Guru Besar Tetap Fakultas Kedokteran Universitas Indonesia Prof Dr dr Sri Linuwih Menaldi, SpDVE, Subsp.DT, FINSDV, FAADV, kusta. Kusta atau disebut lepra, disebabkan oleh bakteri Mycobacterium leprae. “Bakteri penyebab kusta menular lewat droplet yang terhirup. Jadi sama seperti virus Covid-19, menular lewat droplet yang terhirup, masuk ke saluran pernafasan, lalu ke seluruh tubuh,” ujar Prof dr Sri Linuwih.
“Kalau penularan lewat skin to skin, tidak ya,” tegas Prof Sri.
Sebabkan Cacat
Bahayanya kusta, bakterinya menyerang syaraf tepi. Hal ini mengakibatkan penderitanya tidak merasakan sensasi rangsangan, seperti tidak mampu merasakan suhu, tekanan rasa sakit atau disebut mati rasa di sejumlah bagian tubuh misalnya mata, tangan, wajah hingga kaki.
Yang ditakutkan selanjutnya ada infeksi pada kulit. Lama-lama tulangnya menjadi kontraktur (kaku), sendi menjadi tak bisa digerakkan lambat laun karena lemah, tulang pun bisa lepas sehingga terjadi kecacatan.
Target 7 Ribu Kasus
Direktur Eksekutif NLR Indonesia, Agus Wijayanto, MMID mengatakan Indonesia memiliki target penurunan kasus baru sebesar 10% setiap tahun untuk menuju target zero leprosy atau bebas kusta. “Dari hampir 14 ribu kasus baru saat ini, kita punya mimpi untuk 5 tahun lagi kasus baru tinggal 7 ribu,” kata Agus.
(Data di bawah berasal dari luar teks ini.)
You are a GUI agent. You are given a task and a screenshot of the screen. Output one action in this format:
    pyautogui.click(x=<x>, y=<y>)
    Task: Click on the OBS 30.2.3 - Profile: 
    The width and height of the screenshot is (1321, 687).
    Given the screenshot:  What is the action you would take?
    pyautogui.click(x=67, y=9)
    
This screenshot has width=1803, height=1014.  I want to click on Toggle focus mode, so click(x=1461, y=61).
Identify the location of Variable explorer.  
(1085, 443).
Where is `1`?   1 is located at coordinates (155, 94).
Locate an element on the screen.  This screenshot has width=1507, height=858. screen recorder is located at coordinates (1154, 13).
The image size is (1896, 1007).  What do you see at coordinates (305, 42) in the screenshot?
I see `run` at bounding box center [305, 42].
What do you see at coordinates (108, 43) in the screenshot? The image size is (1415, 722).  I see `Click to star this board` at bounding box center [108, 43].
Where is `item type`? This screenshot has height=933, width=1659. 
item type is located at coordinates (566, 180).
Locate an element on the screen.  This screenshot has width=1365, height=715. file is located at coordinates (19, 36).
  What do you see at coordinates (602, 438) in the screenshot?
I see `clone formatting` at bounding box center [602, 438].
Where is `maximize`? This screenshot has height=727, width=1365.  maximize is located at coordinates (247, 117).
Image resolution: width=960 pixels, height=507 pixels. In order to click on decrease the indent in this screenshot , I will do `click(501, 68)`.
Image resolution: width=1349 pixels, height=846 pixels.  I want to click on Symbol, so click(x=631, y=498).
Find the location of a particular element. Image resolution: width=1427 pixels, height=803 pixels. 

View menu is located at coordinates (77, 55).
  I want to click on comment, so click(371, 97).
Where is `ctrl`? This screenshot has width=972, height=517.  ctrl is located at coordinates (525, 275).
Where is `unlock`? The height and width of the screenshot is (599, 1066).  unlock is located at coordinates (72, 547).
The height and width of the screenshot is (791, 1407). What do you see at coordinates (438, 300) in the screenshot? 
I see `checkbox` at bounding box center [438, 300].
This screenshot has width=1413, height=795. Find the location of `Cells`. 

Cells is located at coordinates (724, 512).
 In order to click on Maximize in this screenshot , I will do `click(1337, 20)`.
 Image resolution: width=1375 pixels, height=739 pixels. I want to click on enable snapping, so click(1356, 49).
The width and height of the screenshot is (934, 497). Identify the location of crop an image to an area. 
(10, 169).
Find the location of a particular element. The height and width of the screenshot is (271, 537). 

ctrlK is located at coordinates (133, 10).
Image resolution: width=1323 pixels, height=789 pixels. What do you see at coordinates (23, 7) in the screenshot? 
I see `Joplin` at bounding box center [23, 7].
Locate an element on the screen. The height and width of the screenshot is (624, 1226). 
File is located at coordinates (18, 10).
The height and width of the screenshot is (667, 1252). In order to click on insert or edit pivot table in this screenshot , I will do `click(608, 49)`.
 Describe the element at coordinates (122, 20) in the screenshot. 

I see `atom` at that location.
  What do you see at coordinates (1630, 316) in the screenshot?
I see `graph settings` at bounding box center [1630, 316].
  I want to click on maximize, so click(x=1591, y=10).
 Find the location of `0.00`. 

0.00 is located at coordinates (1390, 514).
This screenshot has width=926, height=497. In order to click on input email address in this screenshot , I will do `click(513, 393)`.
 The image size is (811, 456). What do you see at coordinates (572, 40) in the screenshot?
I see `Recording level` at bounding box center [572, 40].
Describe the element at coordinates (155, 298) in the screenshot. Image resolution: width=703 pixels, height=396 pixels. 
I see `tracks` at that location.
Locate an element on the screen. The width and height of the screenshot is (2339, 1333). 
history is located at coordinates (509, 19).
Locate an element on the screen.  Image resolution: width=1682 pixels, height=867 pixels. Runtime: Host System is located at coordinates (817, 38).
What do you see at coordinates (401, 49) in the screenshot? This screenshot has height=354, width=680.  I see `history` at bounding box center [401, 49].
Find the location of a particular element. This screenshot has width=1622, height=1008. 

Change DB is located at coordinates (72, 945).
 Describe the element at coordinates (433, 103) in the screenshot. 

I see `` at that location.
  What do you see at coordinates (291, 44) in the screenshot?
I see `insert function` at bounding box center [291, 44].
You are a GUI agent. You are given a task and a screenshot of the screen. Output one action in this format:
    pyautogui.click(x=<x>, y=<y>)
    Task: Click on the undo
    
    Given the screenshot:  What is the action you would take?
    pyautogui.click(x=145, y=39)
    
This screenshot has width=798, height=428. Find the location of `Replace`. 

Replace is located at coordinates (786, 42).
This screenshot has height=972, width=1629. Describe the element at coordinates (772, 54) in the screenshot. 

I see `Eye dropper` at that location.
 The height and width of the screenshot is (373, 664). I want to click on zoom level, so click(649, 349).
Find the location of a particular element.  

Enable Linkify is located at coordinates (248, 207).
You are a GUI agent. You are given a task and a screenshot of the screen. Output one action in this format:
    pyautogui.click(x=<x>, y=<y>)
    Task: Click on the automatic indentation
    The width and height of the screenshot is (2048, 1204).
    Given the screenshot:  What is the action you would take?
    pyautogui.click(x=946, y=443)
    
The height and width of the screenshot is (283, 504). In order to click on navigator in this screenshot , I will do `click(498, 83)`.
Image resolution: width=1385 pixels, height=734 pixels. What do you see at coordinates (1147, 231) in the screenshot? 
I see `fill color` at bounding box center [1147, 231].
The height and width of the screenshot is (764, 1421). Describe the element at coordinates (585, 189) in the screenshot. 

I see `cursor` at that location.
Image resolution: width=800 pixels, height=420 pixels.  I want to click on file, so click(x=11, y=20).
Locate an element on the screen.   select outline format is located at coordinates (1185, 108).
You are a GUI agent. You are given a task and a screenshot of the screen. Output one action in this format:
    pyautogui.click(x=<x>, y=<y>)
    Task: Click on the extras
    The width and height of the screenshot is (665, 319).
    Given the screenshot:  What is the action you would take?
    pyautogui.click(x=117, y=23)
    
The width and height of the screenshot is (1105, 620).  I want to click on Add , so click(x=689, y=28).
Direktur Penyakit Menular Direktorat Jenderal Penanggulangan Penyakit dr Ina Agustina Isturini, MKM memaparkan, Data Kusta Nasional per 22 Februari 2025, ada 13.830 kasus kusta baru pada 2024, dengan 9% adalah kasus kusta diderita anak. Sebanyak 83% kasus tersebut tanpa disabilitas atau kecacatan.
Jumlah kasus itu menurun jika dibandingkan pada 2023 yang mencapai 14 ribu dan 2022 sebanyak 12 ribu kasus. Proporsi kasus anak di antara kasus baru kusta mengalami peningkatan dibanding tahun 2023 sebesar 8%. Ini mengindikasikan banyaknya sumber penularan dewasa di sekitar kasus anak. “Targetnya adalah angka penemuan kasus kusta baru kurang dari 5 kasus per 100 ribu penduduk,” kata dr Ina.
Meski demikian, dr Ina memaparkan Persentase Penderita Kusta yang Menyelesaikan Pengobatan Tepat Waktu 2020-2024 adalah pada pada 2024 sebesar 87% meningkat dibanding 2023 sebesar 84%. “Angka ini tidak mencapai target 90%,” ungkap dr Ina.
Upaya pencegahan kusta, kata dr Ina dilakukan dengan preventif, surveilans, dan tatalaksana. Preventif dilakukan dengan Skrining-Deteksi Dini, meliputi lokasi, populasi, kontak (faktor risiko), POPM Kemoprofilaksis Rifampisin dosis tunggal pada kontak penderita kusta untuk mencegah penularan kusta. Lalu vaksin (dalam proses uji coba di India) dan penghentian/pencegahan disabilitas.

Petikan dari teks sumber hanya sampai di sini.